● **Dataset**
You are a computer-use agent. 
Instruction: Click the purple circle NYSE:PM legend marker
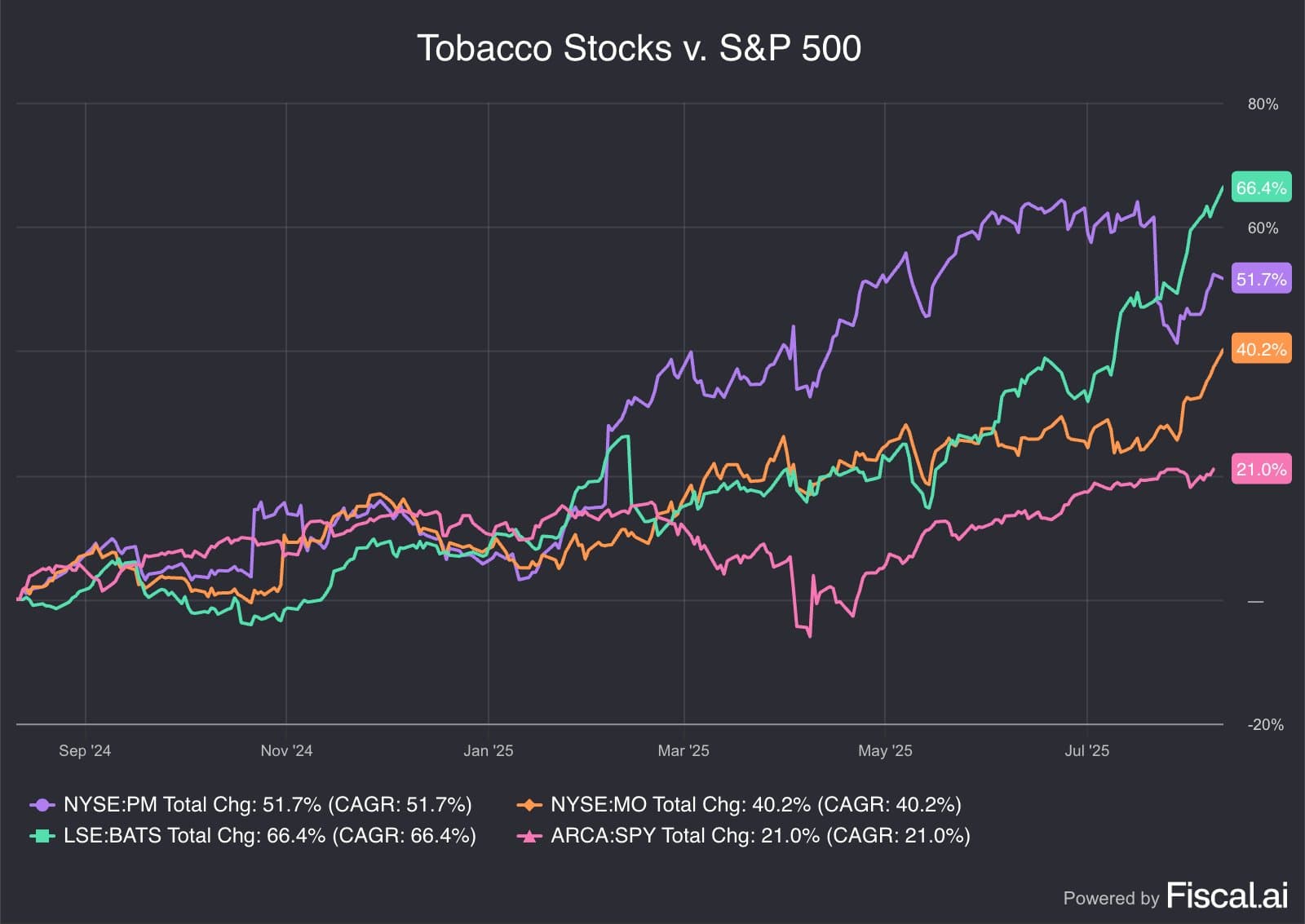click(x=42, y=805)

* * *

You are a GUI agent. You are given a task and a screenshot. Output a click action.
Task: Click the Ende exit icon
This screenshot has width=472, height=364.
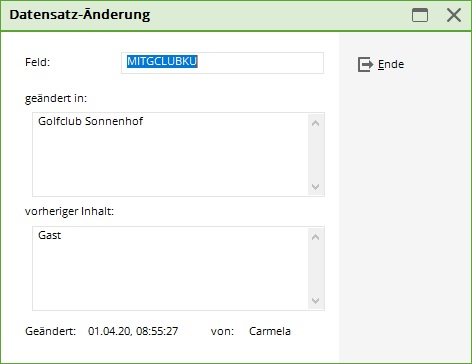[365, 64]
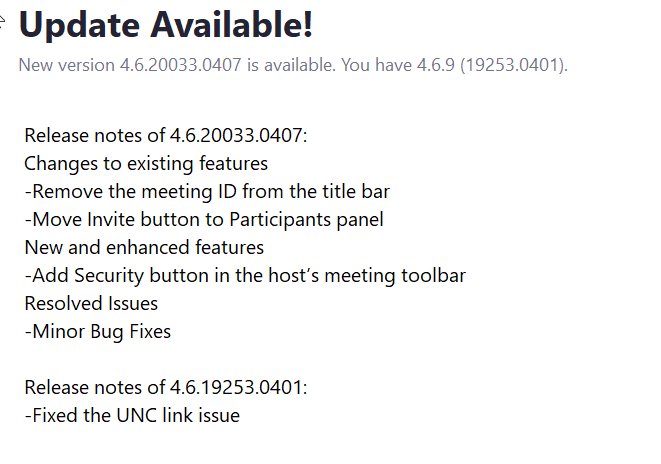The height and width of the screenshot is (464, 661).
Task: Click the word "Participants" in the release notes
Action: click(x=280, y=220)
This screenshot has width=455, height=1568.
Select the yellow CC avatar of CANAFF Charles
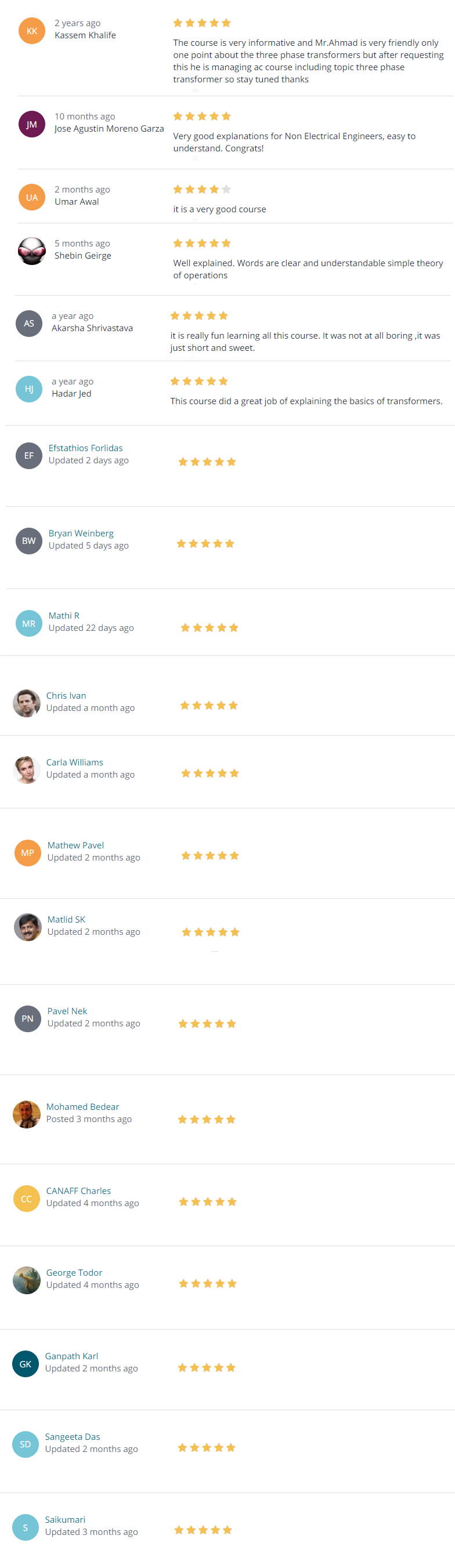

---

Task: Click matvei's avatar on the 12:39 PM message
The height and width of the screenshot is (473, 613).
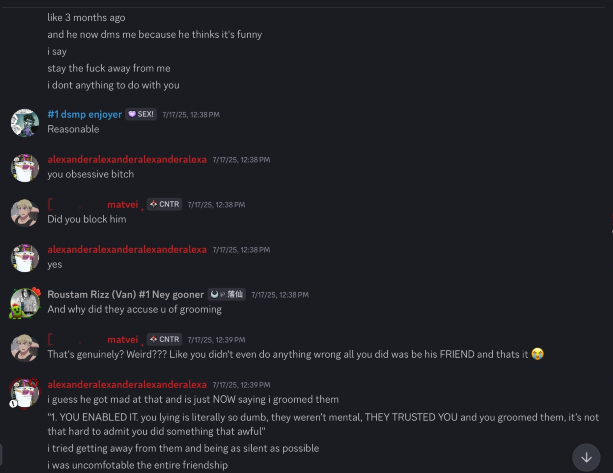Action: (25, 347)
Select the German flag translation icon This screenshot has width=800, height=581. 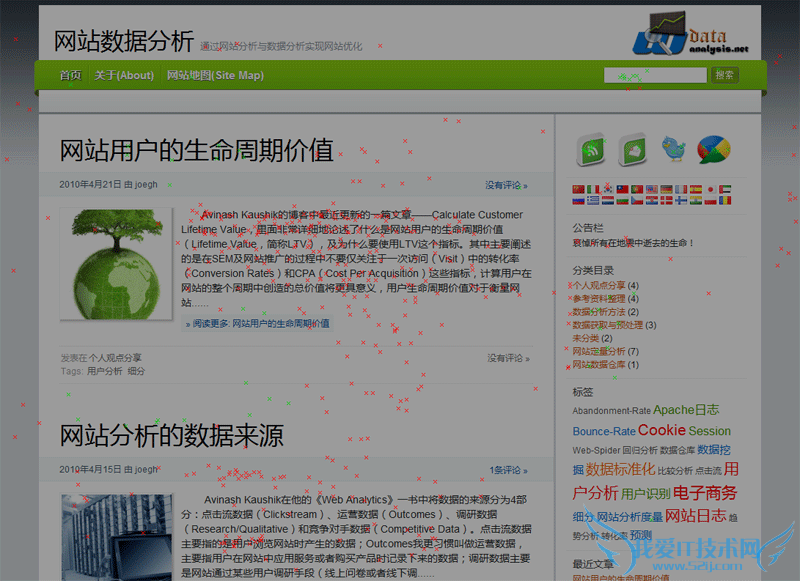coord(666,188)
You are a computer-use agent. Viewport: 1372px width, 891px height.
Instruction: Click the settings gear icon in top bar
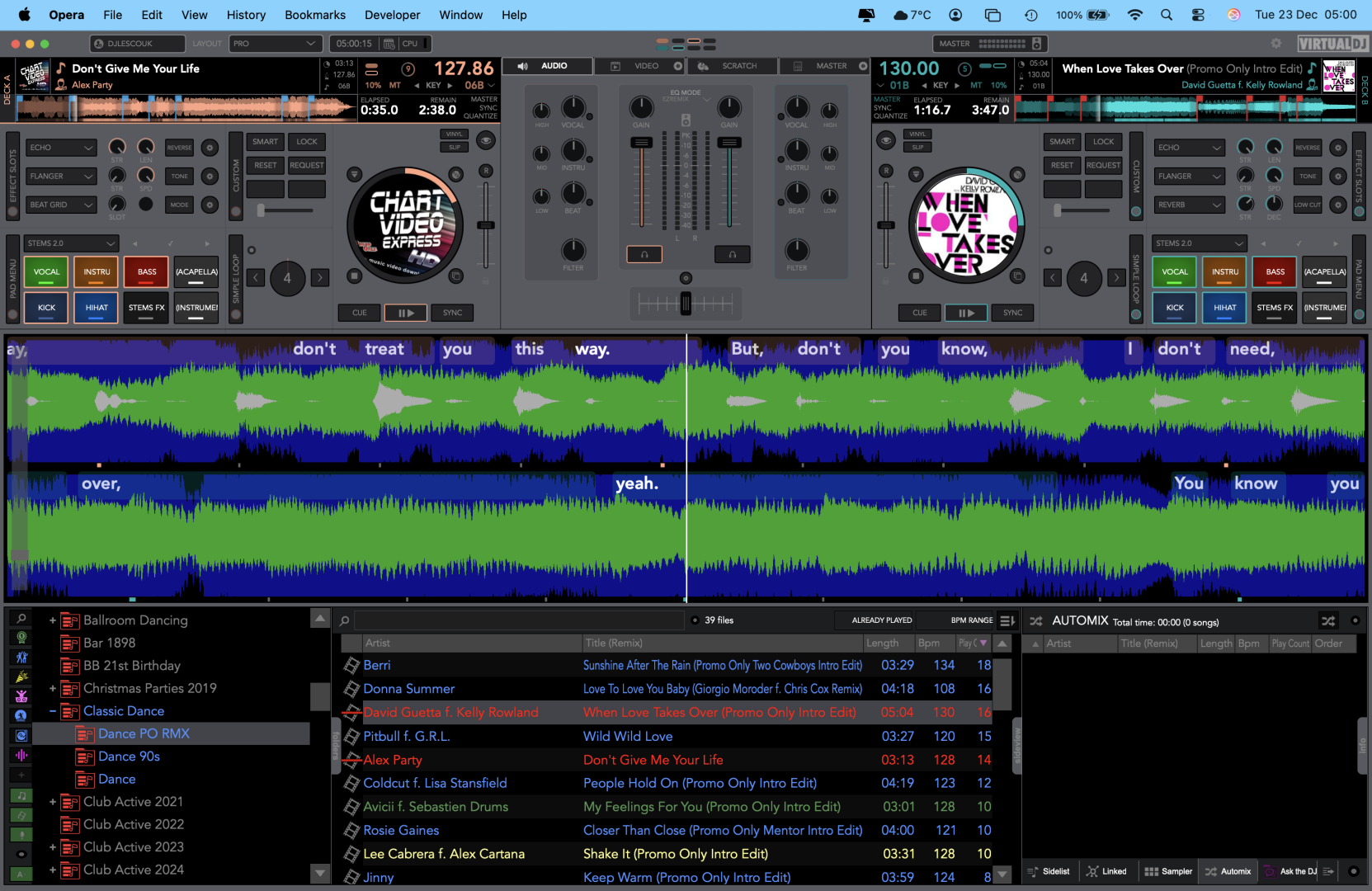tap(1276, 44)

● **Task**
What lines of the data include the word "avatar"? Copy each of them.

● **Result for this exercise**
Select the yellow CC avatar of CANAFF Charles
Task: Click matvei's avatar on the 12:39 PM message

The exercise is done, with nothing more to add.